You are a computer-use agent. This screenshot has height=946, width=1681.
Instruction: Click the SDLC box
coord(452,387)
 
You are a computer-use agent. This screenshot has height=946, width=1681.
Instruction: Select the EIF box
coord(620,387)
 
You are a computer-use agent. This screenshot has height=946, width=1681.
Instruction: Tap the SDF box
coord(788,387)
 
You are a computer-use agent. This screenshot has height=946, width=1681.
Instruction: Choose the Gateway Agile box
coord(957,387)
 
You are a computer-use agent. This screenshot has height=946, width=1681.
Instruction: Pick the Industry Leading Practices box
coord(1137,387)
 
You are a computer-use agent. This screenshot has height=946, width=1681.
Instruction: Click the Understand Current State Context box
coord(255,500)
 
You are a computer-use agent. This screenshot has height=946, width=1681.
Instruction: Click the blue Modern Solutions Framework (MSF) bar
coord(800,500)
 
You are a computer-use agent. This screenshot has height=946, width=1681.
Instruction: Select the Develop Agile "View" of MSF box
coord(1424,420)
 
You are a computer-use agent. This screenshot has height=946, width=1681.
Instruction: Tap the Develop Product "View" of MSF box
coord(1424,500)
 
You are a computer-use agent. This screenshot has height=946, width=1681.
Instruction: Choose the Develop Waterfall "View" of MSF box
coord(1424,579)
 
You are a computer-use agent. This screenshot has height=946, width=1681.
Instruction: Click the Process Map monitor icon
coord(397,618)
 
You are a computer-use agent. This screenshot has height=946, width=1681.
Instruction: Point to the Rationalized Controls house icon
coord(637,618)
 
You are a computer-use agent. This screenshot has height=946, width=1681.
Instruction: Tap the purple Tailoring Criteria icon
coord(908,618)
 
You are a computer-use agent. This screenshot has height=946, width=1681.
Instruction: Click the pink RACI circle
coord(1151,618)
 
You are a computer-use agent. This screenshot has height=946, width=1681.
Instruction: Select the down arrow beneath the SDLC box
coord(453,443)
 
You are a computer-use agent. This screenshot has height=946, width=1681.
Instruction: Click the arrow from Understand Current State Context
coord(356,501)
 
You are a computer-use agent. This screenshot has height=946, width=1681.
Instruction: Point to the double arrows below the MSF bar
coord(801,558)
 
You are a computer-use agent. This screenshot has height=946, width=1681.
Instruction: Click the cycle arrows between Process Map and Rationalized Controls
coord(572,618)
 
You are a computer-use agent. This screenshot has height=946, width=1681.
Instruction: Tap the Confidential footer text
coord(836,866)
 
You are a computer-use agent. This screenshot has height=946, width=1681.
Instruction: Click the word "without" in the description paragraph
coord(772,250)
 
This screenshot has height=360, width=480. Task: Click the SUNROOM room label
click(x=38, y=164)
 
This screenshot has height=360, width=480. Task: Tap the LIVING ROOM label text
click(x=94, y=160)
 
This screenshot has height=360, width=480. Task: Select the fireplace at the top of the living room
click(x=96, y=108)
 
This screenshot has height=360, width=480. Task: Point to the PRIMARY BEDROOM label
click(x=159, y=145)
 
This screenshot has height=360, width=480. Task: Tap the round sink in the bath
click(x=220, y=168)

══════

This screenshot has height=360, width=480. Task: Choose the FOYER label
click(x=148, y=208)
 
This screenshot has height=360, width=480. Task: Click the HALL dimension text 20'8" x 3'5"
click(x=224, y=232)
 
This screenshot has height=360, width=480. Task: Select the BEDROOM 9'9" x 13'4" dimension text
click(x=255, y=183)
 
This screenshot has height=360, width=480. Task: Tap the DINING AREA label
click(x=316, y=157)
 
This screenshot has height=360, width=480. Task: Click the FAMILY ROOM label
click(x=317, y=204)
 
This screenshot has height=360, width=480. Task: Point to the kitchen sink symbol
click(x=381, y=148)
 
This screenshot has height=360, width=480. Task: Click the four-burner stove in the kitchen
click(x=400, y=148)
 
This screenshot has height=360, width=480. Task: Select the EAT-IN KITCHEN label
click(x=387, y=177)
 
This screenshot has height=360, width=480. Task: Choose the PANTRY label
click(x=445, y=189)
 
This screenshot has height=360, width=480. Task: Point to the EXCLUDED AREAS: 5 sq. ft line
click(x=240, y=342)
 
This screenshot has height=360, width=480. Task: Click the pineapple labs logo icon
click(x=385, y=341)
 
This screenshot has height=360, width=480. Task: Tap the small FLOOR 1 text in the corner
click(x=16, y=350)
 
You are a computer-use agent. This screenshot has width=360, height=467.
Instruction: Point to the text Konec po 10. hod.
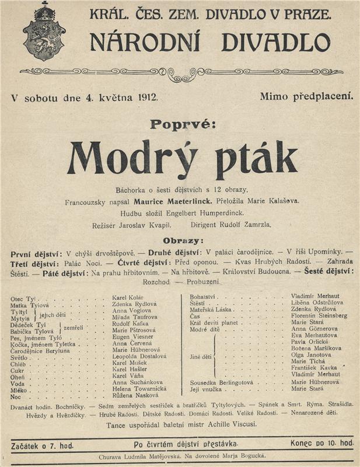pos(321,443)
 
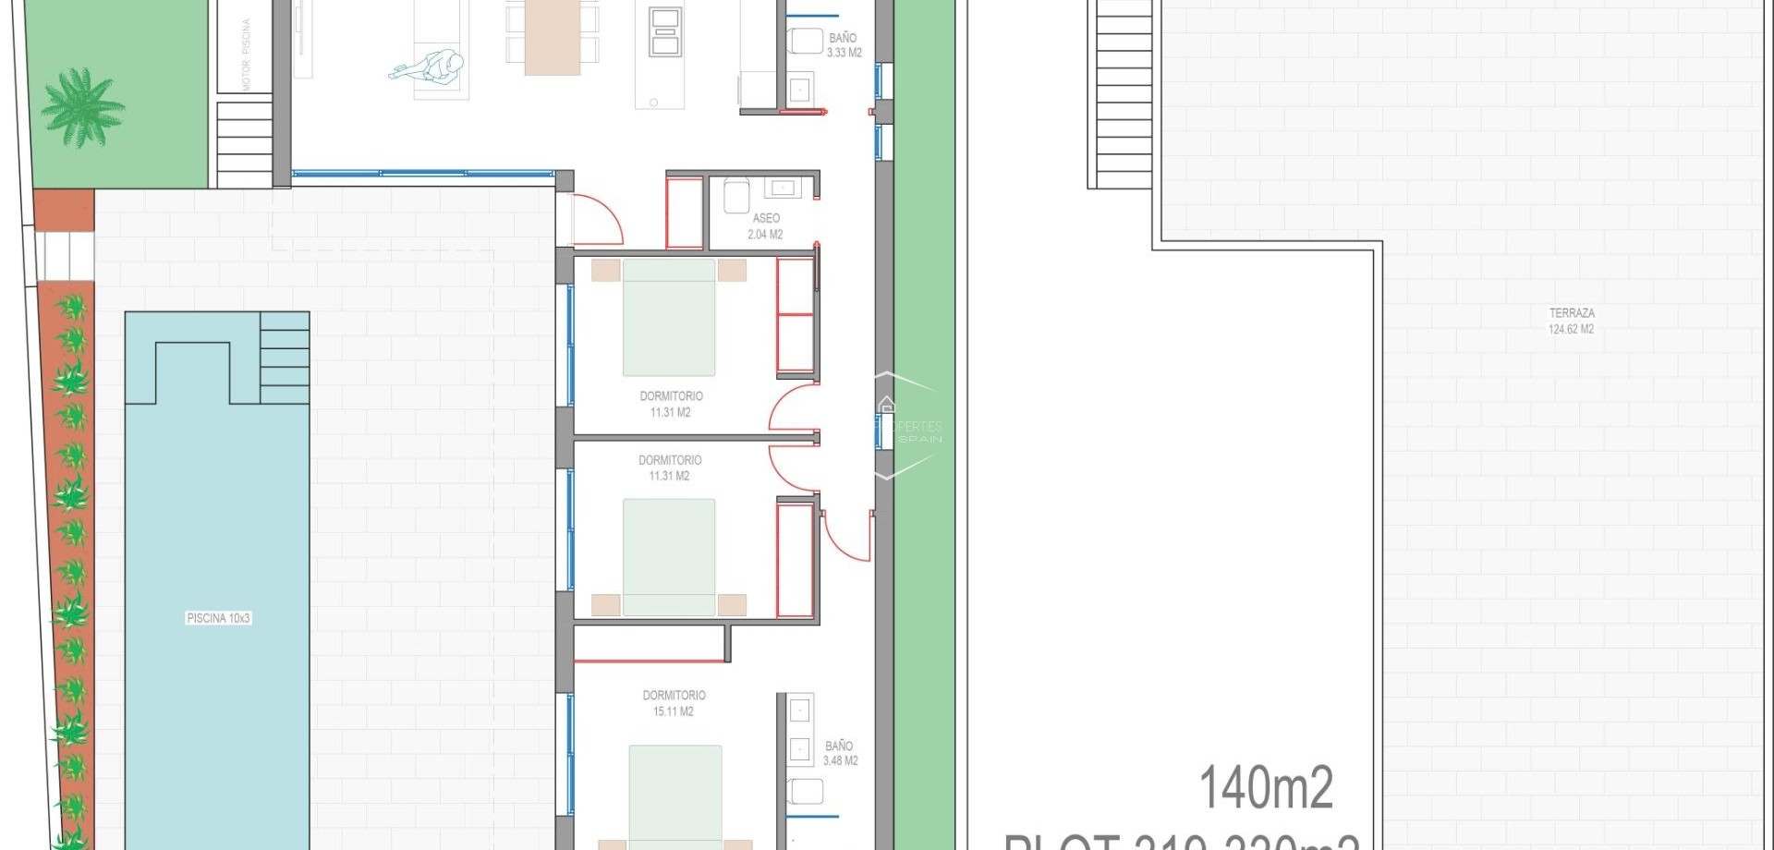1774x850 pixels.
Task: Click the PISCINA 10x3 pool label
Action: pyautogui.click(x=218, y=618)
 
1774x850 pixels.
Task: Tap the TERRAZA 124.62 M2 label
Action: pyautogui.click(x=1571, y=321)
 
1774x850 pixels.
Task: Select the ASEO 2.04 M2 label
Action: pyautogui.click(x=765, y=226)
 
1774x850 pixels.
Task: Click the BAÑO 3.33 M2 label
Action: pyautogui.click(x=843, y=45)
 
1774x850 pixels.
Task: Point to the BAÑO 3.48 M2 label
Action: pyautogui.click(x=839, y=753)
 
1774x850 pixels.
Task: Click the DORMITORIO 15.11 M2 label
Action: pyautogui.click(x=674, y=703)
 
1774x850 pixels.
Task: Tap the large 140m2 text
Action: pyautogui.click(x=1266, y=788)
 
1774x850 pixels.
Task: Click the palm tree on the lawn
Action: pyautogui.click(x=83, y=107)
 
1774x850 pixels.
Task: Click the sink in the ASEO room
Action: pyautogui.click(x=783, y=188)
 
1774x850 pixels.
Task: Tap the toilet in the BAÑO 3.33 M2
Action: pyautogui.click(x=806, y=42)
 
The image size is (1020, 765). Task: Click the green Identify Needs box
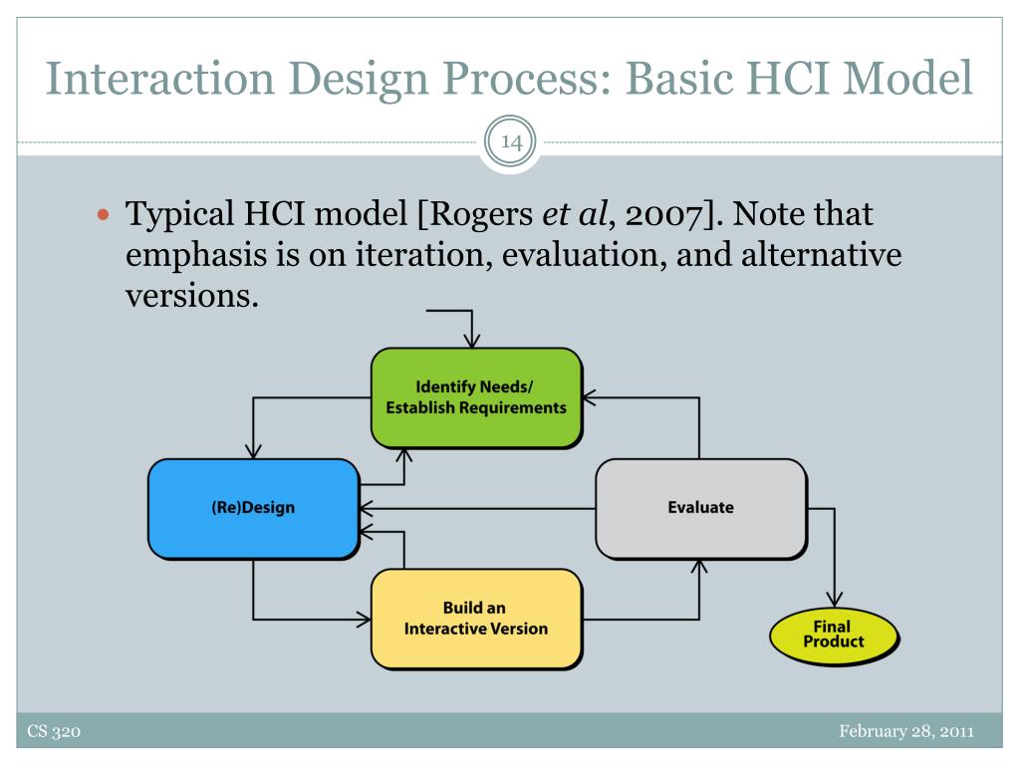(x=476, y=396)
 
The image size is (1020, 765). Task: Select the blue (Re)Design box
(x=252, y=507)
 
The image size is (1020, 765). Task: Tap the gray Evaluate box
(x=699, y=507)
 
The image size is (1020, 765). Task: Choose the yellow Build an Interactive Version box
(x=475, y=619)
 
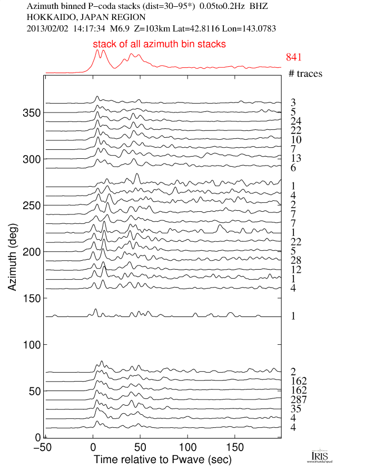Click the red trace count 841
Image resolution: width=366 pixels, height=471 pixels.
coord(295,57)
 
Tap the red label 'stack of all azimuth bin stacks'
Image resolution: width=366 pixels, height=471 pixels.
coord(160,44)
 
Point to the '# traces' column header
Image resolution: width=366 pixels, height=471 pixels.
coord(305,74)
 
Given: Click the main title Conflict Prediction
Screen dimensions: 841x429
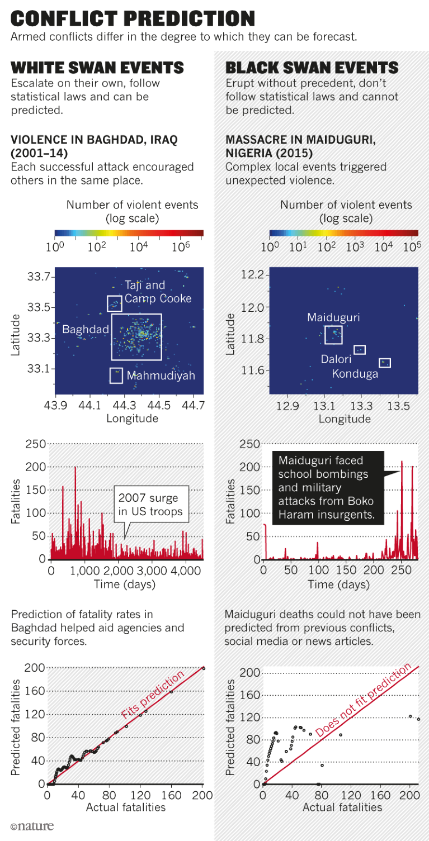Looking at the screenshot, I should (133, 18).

══════

● WHAT NEEDS TO BE DONE: Extract the records from the line with "This screenshot has height=360, width=480. Task: Tap the round" to the line with "click(x=220, y=168)", copying each line as it stands.

● RESPONSE TO THE EXERCISE:
This screenshot has height=360, width=480. Task: Tap the round sink in the bath
click(x=220, y=168)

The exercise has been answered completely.